Task brief: Output the lines exactly as they appear, from the line containing "Click the white Background color swatch" through the end of the lines, both ends included.

Input data:
------------------------------------
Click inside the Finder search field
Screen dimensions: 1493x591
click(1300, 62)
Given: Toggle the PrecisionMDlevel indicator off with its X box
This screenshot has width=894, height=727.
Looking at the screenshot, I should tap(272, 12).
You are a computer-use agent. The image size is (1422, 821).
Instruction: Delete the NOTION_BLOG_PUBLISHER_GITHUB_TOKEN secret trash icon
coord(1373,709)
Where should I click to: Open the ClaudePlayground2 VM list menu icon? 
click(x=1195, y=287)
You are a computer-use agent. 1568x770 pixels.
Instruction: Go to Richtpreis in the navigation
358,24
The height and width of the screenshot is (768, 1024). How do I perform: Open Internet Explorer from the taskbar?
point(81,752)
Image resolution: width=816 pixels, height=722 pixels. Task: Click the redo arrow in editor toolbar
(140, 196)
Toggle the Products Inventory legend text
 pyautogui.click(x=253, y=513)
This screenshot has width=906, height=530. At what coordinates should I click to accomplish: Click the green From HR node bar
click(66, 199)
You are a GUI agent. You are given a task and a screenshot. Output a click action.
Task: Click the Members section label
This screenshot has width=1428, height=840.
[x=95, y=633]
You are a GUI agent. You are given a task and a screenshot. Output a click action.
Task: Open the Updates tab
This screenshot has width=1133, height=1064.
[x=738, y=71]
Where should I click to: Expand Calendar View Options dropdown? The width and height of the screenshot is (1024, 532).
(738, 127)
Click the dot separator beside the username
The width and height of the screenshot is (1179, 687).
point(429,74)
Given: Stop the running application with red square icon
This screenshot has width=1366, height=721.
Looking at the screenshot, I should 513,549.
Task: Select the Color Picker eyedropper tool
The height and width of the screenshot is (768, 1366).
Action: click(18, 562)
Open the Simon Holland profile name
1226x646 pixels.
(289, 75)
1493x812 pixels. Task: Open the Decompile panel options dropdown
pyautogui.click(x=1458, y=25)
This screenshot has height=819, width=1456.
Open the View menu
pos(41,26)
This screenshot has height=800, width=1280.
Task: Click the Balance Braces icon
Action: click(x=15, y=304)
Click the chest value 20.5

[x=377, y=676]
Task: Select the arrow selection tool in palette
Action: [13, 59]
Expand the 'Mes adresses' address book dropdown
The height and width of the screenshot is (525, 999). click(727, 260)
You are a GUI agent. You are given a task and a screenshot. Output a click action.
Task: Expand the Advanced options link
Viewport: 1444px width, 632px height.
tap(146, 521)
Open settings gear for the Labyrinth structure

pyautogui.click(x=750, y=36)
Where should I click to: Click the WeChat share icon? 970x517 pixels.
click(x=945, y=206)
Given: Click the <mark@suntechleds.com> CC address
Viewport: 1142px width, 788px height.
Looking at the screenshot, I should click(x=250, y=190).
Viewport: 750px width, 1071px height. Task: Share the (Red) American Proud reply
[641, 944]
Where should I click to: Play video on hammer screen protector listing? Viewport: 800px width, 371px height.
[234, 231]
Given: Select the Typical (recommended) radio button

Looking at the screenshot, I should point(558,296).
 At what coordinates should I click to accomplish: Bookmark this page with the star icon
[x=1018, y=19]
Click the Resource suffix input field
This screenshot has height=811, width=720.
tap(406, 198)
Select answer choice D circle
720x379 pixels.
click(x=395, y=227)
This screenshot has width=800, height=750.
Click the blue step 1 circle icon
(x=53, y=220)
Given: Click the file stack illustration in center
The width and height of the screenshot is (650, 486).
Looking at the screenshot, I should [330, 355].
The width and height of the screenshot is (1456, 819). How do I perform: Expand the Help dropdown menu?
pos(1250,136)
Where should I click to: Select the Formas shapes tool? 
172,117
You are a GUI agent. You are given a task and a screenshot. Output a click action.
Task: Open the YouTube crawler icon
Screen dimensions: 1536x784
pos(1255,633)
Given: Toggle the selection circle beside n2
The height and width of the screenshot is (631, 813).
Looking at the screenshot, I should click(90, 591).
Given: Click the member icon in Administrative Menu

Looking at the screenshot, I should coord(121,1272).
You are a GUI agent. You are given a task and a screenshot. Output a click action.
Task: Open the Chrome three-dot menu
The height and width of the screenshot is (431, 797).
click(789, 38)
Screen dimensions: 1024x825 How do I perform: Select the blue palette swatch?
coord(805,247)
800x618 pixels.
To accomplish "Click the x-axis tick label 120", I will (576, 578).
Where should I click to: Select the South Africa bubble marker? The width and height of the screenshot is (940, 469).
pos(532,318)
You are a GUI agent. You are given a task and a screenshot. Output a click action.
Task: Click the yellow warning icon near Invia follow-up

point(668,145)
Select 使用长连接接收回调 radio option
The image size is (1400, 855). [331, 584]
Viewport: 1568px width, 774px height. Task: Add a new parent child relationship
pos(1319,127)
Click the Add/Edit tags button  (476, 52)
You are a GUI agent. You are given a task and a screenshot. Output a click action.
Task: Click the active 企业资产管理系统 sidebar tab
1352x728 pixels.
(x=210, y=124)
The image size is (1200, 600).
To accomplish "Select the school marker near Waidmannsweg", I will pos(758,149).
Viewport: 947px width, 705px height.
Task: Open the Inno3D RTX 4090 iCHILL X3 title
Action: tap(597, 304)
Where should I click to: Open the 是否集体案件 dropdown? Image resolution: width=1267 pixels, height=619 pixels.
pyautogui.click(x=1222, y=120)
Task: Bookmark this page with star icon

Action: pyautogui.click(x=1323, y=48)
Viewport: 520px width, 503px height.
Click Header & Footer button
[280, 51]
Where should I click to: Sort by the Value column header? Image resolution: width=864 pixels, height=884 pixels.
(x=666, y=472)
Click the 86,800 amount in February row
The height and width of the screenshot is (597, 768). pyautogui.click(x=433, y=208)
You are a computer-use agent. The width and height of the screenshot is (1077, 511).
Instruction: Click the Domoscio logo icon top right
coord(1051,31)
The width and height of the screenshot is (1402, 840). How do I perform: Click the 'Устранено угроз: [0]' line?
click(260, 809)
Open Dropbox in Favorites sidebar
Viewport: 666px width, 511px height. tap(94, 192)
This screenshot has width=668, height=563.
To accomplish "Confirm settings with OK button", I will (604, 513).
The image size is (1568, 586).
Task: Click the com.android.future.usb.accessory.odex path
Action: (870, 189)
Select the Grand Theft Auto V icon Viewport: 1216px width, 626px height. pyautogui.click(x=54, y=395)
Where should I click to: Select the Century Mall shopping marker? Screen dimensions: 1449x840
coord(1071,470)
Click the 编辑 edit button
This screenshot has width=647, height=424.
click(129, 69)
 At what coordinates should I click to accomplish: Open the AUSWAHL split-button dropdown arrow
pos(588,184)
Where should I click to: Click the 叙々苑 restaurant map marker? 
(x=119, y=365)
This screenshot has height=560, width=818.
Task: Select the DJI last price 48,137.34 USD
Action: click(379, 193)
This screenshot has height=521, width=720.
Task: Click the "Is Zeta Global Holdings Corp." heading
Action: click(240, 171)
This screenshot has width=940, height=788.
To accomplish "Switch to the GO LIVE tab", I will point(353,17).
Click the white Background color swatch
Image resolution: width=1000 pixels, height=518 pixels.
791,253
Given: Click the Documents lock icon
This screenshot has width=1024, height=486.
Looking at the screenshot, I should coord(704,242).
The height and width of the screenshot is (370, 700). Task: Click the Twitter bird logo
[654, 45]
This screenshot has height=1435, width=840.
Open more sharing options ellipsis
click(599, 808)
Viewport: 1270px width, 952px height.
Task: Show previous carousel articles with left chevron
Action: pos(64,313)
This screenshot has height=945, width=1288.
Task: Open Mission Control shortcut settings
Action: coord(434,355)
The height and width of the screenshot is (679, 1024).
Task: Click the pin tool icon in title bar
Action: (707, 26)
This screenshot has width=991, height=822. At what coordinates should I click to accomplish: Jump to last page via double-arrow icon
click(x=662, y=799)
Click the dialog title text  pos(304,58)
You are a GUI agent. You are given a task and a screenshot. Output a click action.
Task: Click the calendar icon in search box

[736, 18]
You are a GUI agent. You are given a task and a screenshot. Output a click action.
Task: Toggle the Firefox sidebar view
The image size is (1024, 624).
------------------------------------
Result below:
Click the white Background color swatch
Image resolution: width=1000 pixels, height=518 pixels.
791,253
Given: Click the Documents lock icon
This screenshot has width=1024, height=486.
Looking at the screenshot, I should coord(704,242).
The height and width of the screenshot is (370, 700). Task: Click the Twitter bird logo
[654, 45]
This screenshot has height=1435, width=840.
Open more sharing options ellipsis
click(599, 808)
Viewport: 1270px width, 952px height.
Task: Show previous carousel articles with left chevron
Action: pos(64,313)
This screenshot has height=945, width=1288.
Task: Open Mission Control shortcut settings
Action: coord(434,355)
The height and width of the screenshot is (679, 1024).
Task: Click the pin tool icon in title bar
Action: (707, 26)
This screenshot has width=991, height=822. At what coordinates should I click to accomplish: Jump to last page via double-arrow icon
click(x=662, y=799)
Click the dialog title text  pos(304,58)
You are a GUI agent. You are given a task and a screenshot. Output a click action.
Task: Click the calendar icon in search box

[736, 18]
You are a GUI agent. You are given a task and a screenshot. Output a click action.
Task: Toggle the Firefox sidebar view
The image size is (1024, 624).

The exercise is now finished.